Nothing lives in a vacuum. The birth and development of secure multiparty computation was influenced heavily by two revolutionary trends which emerged in the late 1970's. The first was the transition from single stand-alone computing hardware to the networked computing paradigm. The second was the realization that cryptography would play a vital role in the future networked world and, to meet this challenge, cryptography must suitably integrate the dual pillars of information science – Shannon's information theory and Turing's complexity theory. These two trends powered the tremendous developments in a multitude of information sciences and technologies, both theoretical and practical. Indeed, one can sense that the intellectual depth and breadth of these trends have provided the fertile soil from which secure multiparty computation has blossomed as a scientific field.

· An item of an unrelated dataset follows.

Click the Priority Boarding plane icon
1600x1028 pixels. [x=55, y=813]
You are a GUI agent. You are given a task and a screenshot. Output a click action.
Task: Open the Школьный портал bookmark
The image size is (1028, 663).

Despite all the impressive advances, we are still far from having a complete understanding of cryptography in general, and secure multiparty computation in particular. We comprehend secure computation very well in the case of standalone computation, but the highly interactive environments still remains somewhat elusive. To get a complete grasp on the latter may require a thorough scientific understanding of the concept of information and how it is transmitted and propagated. In this regard, the phenomenal successes achieved by Shannon's information theory may have inadvertently left information scientists more complacent than justified. Great challenges still await the ambitious. I believe that future great sciences will flow from various sources such as a fuller integration of information theory and complexity theory, further expeditions of highly interactive environments, and from new frontiers such as quantum information theory. The present book serves very well as a great starting point for an adventure into this wonderful world.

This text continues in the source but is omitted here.